Résumé
Note de la rédaction
Rapport qualité-prix : bien placé si tu acceptes les compromis
Design & ergonomie : look sérieux, pas discret
Batterie & autonomie : 55 km annoncés, moins en vrai mais suffisant
Confort de conduite : ça filtre bien les chocs, mais on sent le poids
Solidité & fiabilité : construction rassurante, garantie classique
Performances & freinage : ça pousse correctement, ça freine fort
Présentation générale : un gros gabarit bien armé
Points Forts
- Très bon confort grâce aux pneus tubeless 10 pouces et à la double suspension
- Freinage efficace avec double frein à disque et coupure moteur
- Autonomie réelle correcte (environ 30-40 km) pour une batterie 48V 15,6Ah
- Équipement complet pour le prix : écran couleur, éclairage complet, structure robuste
Points Faibles
- Poids élevé (près de 25 kg), pénible à porter régulièrement
- Usage officiellement limité au terrain privé, pas idéal pour une utilisation urbaine strictement réglementée
- Disponibilité des pièces détachées annoncée seulement sur 1 an
Caractéristiques
Voir la fiche produit complète →| Marque | Kukirin |
Une trottinette bien équipée… mais pas pour tout le monde
J’ai roulé avec la Kukirin G2 pendant une bonne quinzaine de jours, sur des trajets quotidiens et quelques balades le week-end. Concrètement, on n’est pas sur la petite trottinette de ville classique à 20 km/h. C’est un modèle assez costaud, pensé plutôt pour du terrain privé ou des chemins un peu dégradés. Dès le déballage, tu comprends que ce n’est pas un jouet : grosse structure, pneus larges, double suspension, double frein à disque, batterie 48V 15,6Ah… bref, ça sent plus la mini-moto que la trottinette de location.

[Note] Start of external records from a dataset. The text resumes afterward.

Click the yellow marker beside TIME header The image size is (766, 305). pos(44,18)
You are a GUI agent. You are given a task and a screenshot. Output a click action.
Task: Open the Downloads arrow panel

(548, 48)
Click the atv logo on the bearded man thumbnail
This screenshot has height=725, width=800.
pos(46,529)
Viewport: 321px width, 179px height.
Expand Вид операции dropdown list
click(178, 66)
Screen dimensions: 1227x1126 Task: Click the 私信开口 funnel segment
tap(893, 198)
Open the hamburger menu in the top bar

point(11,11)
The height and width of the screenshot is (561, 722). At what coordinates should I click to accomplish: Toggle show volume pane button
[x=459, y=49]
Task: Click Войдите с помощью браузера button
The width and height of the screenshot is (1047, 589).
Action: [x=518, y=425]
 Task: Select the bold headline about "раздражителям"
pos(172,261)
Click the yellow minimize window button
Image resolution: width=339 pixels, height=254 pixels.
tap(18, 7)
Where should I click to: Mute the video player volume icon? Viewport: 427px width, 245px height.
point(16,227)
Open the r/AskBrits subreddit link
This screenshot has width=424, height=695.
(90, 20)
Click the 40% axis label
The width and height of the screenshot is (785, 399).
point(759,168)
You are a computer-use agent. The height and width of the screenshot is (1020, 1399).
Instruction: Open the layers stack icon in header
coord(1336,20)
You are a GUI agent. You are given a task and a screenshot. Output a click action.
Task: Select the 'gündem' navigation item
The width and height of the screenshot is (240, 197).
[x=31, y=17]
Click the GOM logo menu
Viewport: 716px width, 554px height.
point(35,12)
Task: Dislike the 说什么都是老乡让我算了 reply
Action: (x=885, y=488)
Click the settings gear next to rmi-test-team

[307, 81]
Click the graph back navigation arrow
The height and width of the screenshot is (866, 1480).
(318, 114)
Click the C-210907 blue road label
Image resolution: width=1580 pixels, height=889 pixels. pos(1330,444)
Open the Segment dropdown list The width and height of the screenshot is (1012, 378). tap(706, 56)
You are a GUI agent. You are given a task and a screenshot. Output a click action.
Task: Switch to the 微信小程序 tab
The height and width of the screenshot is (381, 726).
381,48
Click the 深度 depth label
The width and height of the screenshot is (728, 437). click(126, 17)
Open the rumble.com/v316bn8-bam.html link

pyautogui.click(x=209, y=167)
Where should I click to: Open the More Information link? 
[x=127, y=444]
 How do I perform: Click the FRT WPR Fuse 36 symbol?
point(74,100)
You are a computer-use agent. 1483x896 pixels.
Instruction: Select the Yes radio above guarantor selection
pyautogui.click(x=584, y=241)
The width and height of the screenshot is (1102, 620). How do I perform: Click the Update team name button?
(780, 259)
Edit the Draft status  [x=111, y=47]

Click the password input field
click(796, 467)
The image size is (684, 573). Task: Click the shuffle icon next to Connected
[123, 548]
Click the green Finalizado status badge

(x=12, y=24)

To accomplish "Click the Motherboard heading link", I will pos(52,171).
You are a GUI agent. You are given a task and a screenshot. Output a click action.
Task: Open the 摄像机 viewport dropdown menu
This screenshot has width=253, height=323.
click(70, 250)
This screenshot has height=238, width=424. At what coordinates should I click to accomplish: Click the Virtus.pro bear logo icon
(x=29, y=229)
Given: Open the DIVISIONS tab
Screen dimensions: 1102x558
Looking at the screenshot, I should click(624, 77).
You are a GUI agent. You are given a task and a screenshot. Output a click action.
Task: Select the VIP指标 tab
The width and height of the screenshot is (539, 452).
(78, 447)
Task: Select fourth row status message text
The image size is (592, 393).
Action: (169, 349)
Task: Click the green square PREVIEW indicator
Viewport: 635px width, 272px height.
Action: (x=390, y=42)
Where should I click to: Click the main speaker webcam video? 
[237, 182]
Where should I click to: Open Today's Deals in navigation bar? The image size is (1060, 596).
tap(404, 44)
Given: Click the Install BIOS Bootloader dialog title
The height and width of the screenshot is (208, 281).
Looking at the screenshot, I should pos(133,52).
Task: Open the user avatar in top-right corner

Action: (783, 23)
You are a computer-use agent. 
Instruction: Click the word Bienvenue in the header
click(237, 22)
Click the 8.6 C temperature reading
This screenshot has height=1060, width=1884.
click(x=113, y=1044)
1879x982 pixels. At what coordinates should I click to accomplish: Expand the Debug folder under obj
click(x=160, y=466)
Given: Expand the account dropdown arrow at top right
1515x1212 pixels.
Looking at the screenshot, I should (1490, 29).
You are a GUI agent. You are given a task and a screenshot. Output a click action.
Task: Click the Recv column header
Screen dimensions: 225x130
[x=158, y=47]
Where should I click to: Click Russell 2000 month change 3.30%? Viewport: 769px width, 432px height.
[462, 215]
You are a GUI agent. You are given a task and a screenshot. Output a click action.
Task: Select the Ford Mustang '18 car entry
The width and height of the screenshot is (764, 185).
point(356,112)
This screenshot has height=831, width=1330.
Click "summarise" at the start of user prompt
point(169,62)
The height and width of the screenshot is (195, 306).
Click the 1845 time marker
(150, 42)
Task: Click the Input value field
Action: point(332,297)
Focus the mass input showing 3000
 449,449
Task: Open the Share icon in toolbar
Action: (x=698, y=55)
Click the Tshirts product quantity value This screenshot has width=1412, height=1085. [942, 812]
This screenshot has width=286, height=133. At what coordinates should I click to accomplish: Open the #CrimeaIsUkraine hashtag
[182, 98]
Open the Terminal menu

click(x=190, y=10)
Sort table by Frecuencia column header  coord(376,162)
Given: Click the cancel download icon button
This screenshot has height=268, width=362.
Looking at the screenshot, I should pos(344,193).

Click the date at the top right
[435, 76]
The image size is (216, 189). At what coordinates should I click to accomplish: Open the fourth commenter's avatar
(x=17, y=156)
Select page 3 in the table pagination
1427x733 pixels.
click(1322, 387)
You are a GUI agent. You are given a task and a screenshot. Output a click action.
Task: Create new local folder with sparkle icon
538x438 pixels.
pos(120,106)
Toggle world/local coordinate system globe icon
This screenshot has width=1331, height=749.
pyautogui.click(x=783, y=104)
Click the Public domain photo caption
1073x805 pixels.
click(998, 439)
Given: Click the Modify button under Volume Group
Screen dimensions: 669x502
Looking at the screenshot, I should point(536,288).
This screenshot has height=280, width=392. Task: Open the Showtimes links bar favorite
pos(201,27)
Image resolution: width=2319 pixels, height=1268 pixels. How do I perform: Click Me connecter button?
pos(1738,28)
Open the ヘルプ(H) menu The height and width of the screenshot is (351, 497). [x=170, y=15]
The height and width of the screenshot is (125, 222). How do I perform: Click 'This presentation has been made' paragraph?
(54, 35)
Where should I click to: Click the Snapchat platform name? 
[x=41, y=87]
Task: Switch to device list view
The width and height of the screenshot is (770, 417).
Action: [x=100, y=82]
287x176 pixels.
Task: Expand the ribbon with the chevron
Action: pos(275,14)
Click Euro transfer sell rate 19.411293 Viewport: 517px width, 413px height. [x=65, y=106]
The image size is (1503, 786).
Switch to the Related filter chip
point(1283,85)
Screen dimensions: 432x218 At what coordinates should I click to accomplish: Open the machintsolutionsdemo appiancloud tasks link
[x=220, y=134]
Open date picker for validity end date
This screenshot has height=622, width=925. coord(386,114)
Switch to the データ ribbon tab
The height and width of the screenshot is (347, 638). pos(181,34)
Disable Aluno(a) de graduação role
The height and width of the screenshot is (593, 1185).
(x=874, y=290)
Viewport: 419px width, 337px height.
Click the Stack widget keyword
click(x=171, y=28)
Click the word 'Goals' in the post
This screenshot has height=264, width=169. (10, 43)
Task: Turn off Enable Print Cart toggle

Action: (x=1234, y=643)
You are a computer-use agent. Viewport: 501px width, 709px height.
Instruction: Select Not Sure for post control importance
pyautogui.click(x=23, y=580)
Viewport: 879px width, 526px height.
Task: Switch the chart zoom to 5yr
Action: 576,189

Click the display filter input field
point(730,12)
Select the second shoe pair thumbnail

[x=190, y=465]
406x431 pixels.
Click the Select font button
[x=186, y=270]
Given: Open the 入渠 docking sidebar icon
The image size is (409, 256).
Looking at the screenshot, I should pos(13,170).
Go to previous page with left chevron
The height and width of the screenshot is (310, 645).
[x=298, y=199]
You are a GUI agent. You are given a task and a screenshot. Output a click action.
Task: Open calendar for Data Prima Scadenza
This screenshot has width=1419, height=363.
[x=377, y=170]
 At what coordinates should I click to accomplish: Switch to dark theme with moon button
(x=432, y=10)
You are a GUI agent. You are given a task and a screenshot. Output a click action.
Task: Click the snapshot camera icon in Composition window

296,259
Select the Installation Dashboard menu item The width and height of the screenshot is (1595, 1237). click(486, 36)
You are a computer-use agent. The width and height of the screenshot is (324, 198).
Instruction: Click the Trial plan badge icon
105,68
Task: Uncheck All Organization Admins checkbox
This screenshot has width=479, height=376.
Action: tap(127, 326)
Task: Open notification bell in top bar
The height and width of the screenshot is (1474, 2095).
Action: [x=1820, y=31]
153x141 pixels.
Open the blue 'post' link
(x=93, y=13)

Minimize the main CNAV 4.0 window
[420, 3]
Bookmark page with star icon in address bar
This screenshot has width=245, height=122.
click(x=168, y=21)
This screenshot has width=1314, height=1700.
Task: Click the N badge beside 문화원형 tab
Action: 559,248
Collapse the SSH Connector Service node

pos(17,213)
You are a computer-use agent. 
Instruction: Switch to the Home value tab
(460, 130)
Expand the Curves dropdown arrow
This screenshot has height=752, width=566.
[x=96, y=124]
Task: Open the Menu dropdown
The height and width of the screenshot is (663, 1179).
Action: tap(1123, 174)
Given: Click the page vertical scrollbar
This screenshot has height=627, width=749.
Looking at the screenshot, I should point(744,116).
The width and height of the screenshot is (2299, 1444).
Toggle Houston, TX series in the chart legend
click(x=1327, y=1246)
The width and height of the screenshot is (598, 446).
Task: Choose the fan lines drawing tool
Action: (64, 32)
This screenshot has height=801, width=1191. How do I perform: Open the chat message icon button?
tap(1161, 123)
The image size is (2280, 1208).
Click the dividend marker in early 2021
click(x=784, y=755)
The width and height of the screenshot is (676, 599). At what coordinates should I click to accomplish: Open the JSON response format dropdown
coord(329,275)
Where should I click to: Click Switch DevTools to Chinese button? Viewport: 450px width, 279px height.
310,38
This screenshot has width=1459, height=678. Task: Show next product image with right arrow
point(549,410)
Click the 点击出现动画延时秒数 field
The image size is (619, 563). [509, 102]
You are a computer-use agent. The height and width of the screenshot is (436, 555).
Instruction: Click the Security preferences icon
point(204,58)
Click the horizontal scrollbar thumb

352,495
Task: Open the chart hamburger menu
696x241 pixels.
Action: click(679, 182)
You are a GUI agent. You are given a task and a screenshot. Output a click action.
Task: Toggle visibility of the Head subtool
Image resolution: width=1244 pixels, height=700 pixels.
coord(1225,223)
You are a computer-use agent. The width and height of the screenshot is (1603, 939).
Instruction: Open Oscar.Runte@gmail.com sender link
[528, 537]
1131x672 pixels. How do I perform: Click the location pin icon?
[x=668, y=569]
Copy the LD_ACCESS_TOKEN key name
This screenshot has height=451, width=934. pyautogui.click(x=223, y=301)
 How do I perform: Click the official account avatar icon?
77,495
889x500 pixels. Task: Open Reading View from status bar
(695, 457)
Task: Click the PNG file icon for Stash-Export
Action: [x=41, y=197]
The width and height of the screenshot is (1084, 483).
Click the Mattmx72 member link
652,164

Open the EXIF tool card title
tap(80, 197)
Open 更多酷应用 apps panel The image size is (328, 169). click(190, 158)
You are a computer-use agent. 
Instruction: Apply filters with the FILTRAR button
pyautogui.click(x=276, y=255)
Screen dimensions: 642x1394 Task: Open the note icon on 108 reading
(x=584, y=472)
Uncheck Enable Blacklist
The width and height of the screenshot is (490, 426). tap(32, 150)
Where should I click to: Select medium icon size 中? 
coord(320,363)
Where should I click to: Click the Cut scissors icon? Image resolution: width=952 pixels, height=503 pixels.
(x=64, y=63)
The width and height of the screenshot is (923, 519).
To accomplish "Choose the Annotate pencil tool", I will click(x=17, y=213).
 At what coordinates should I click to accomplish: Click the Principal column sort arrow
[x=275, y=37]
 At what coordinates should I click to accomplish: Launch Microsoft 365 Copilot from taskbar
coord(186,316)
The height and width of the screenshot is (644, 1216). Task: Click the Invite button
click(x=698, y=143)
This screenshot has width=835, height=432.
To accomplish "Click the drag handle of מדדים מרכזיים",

Par contre, il faut être clair : avec ce genre de machine, tu n’es pas dans le cadre classique de la trottinette homologuée pour la route en France. La fiche produit parle bien de terrain privé et de norme EN 17128. Donc si tu cherches un truc tranquille pour rouler légalement sur piste cyclable en ville sans te poser de questions, ce n’est pas vraiment le bon profil. On peut s’en servir en ville, mais il faut accepter le côté limite vis-à-vis de la police, comme certains avis Amazon le laissent entendre.
Sur le papier, l’équipement est franchement complet : pneus tubeless 10 pouces, suspension avant et arrière, écran couleur, éclairage bien visible, pliage rapide, 55 km d’autonomie annoncés. Ça fait beaucoup d’arguments pour le prix, surtout comparé à des marques plus connues qui te vendent parfois moins bien équipé pour plus cher. Mais évidemment, tout n’est pas parfait, il y a des compromis, surtout sur le poids, la maniabilité et quelques finitions.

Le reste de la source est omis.